C’è davanti a noi un’emergenza assoluta a cui
rispondere dalla sponda sinistra della politica italiana. Per non fare
confusione lo dirò nel modo più esplicito: da un punto di vista di classe.
Sto parlando della crisi dei popoli europei,
stritolati fra le ganasce della tenaglia dei trattati dell’Unione che i gruppi
sociali dominanti fingono di fare coincidere con la stessa idea d’Europa.
Per cui se dici che i vincoli di bilancio e le
politiche di austerità che ne conseguono sono un trucco per abbattere salari,
welfare e diritti sociali; se dici che la sovranità popolare scritta nella
Costituzione è l’esatto opposto del potere di cui si è appropriata un’oligarchia
transnazionale di banchieri; se dici che ogni palliativo non è che fumo negli
occhi e che quella camicia di forza va spezzata perché protrarre lo status quo
significa condannarsi ad una drammatica deriva autoritaria; se dici tutto
questo, che è la pura verità, ti bollano con il marchio dell’antieuropeismo, ti
additano come troglodita incapace di vedere le magnifiche opportunità che
l’Europa del capitale offre al progresso comune. E - soprattutto – ti spiegano
che l’uscita unilaterale da questa gogna sarebbe peggio e che a pagare sarebbe
proprio la parte più debole della popolazione.

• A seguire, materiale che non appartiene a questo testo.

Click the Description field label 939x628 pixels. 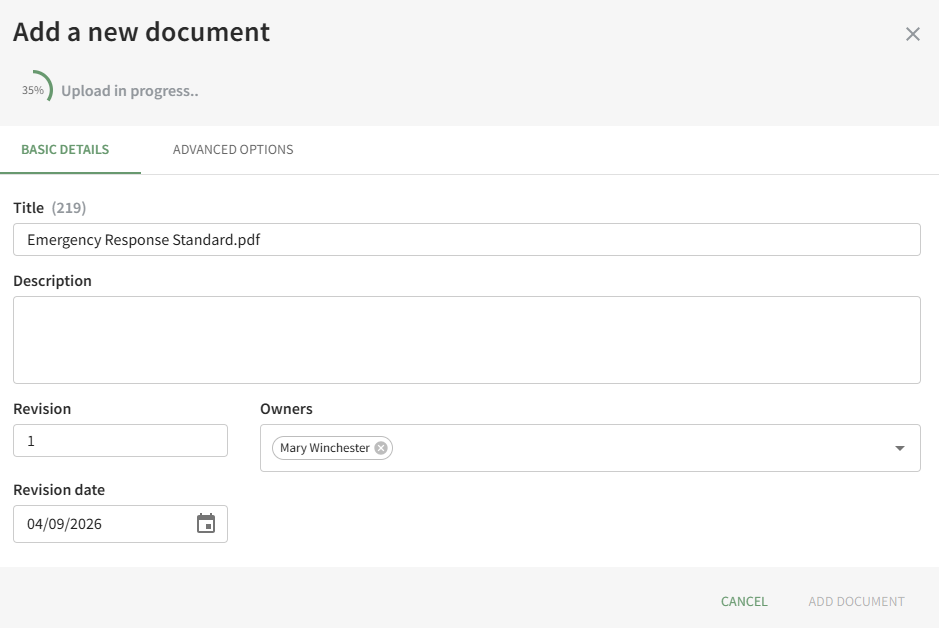52,281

Dunque – ammoniscono – state buoni perché non c’è
alternativa.
Singolare che a sostenere questa tesi sia proprio la
parte più forte: gli oligarchi di Bruxelles, le associazioni padronali, i
grandi trust e le corporation più aggressive, vale a dire i protagonisti del
più colossale arricchimento per predazione che si sia realizzato nel mondo sin
dai tempi dell’accumulazione originaria. Sono loro, gli spacciatori della
teoria secondo la quale “la ricchezza fa alzare tutte le barche”. Peccato che –
come ricordava il compianto Luciano Gallino – la ricchezza faccia alzare
soltanto gli yacht e che agli altri non resti che remare nelle galee di lor
signori.
Spopola nel lessico corrente un’altra accusa con cui
si vorrebbe marchiare di infamia chi si rende conto che così non si può andare
avanti: è l’accusa di “populismo”.
Ma cos’è il populismo? E’ per forza il contrassegno di
una deriva nazionalistica, di una chiusura nell’autarchia? Ma i populismi sono
stati tanti e di ogni colore e vanno letti, prima di tutto, attraverso i
contenuti della loro azione. Populisti erano anche i socialisti russi che nella
seconda metà dell’Ottocento si battevano per l’abolizione della servitù della
gleba; populista è stata la rivoluzione con cui Simon Bolivar ha trascinato al
ricatto e all’indipendenza il suo popolo; populista è stato il movimento
chavista che ha aperto, insieme a Cuba, una stagione di speranza per l’intera
America latina; populista è Podemos e lo è stata Syriza nella fase più alta
della propria ascesa.
Per dirla con le parole di Gustavo Zagrebelsky, “chi
si dà l’aria di anti-populista molto spesso dichiara implicitamente di parlare
a nome di qualche establishment, di qualche oligarchia. Il nostro riferimento
fisso non può che essere la Costituzione, che non prevede affatto la
liquidazione della sovranità popolare. Se questa verrà definitivamente a
mancare saremo in balia dell’Europa della finanza e della burocrazia”.